WHAT YOU HAVE TO DO =
As the lines appear below, please set them down exactly, starting at the first and finishing with the one containing "This screenshot has width=1456, height=819.".

=== Section Start ===

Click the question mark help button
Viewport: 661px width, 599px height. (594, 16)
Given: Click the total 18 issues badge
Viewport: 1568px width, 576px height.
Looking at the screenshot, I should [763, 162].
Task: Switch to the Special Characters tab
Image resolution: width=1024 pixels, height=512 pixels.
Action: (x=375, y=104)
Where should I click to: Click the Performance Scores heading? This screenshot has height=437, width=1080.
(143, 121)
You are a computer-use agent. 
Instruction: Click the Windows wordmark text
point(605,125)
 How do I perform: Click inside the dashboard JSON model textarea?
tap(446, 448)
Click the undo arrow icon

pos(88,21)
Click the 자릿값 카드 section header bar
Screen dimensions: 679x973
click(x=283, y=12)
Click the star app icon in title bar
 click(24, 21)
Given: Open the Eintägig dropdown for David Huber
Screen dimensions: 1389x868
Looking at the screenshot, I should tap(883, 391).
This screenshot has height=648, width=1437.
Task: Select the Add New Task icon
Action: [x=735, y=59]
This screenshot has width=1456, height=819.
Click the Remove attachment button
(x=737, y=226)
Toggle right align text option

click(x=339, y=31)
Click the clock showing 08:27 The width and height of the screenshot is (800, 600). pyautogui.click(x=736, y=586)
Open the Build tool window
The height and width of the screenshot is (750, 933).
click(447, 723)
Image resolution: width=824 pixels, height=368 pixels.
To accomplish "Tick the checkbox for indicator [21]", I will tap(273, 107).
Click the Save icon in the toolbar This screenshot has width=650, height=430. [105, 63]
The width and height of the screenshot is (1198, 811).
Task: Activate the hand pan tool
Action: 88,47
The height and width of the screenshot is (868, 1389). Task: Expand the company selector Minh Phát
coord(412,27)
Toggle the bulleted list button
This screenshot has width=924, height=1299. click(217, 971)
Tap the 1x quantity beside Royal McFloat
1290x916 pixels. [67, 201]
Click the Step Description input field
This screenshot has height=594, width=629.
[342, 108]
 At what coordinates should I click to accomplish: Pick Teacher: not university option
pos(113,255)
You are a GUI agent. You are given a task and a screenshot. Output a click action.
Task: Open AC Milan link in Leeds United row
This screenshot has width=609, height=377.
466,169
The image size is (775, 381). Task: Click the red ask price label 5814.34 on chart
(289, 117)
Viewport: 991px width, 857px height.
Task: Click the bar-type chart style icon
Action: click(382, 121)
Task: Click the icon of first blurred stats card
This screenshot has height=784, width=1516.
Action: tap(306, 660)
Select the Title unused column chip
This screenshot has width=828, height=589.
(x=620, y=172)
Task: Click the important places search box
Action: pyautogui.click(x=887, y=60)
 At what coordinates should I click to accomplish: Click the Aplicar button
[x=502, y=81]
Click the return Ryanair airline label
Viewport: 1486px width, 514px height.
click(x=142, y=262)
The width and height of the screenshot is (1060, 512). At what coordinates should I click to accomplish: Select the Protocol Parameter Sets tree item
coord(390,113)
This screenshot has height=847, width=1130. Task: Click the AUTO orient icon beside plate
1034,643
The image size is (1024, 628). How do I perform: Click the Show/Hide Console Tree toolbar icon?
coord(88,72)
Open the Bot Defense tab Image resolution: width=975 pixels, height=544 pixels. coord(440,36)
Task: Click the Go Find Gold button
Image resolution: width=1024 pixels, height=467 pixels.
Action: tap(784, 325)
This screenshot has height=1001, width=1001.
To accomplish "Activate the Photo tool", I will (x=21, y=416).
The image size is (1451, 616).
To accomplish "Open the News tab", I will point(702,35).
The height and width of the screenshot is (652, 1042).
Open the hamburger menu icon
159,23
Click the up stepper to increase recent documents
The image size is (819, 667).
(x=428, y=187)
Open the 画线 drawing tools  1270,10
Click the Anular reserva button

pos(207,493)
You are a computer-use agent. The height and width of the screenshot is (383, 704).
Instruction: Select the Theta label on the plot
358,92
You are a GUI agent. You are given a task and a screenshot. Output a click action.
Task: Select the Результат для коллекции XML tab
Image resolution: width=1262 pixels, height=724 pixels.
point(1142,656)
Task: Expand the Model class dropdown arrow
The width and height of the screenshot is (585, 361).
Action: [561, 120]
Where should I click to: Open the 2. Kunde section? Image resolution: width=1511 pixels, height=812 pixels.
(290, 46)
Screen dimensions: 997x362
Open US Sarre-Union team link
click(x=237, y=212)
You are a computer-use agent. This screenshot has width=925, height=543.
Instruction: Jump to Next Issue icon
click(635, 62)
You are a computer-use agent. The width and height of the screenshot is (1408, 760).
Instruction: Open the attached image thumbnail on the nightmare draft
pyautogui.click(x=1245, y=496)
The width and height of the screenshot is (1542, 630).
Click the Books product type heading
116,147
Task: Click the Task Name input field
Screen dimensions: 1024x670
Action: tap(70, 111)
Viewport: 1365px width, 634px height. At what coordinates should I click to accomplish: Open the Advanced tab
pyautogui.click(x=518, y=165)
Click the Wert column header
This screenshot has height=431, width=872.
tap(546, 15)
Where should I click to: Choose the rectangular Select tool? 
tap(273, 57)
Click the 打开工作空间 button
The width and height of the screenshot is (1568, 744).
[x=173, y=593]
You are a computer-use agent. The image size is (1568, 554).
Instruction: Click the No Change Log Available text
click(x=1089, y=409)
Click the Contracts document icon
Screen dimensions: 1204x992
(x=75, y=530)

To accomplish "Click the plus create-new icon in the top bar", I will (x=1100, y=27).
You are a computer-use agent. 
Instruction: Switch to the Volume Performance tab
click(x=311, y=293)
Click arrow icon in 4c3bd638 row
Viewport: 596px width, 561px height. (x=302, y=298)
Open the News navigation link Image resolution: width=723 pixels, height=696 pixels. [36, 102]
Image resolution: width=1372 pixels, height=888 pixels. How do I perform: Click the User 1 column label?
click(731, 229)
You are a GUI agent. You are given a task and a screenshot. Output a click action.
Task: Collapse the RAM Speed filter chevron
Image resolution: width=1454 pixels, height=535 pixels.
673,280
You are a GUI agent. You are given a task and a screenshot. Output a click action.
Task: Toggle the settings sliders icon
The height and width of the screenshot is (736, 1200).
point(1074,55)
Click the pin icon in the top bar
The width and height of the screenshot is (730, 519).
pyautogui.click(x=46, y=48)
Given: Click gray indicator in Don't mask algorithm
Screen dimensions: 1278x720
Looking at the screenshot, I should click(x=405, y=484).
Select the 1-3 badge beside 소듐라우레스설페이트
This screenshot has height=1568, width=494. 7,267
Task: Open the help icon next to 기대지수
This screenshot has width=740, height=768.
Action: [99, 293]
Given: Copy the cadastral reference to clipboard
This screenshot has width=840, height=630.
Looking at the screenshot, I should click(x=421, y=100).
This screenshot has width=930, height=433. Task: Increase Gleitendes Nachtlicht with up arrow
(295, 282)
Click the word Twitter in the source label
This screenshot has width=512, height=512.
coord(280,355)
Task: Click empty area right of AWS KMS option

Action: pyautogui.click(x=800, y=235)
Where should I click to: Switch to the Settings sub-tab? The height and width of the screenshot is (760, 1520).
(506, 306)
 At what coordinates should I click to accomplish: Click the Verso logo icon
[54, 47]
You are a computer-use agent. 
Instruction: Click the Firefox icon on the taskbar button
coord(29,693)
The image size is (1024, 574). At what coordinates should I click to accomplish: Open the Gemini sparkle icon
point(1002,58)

=== Section End ===

RESULT FOR THIS TASK =
Click the question mark help button
Viewport: 661px width, 599px height. (594, 16)
Given: Click the total 18 issues badge
Viewport: 1568px width, 576px height.
Looking at the screenshot, I should [763, 162].
Task: Switch to the Special Characters tab
Image resolution: width=1024 pixels, height=512 pixels.
Action: (x=375, y=104)
Where should I click to: Click the Performance Scores heading? This screenshot has height=437, width=1080.
(143, 121)
You are a computer-use agent. 
Instruction: Click the Windows wordmark text
point(605,125)
 How do I perform: Click inside the dashboard JSON model textarea?
tap(446, 448)
Click the undo arrow icon

pos(88,21)
Click the 자릿값 카드 section header bar
Screen dimensions: 679x973
click(x=283, y=12)
Click the star app icon in title bar
 click(24, 21)
Given: Open the Eintägig dropdown for David Huber
Screen dimensions: 1389x868
Looking at the screenshot, I should tap(883, 391).
This screenshot has height=648, width=1437.
Task: Select the Add New Task icon
Action: [x=735, y=59]
This screenshot has width=1456, height=819.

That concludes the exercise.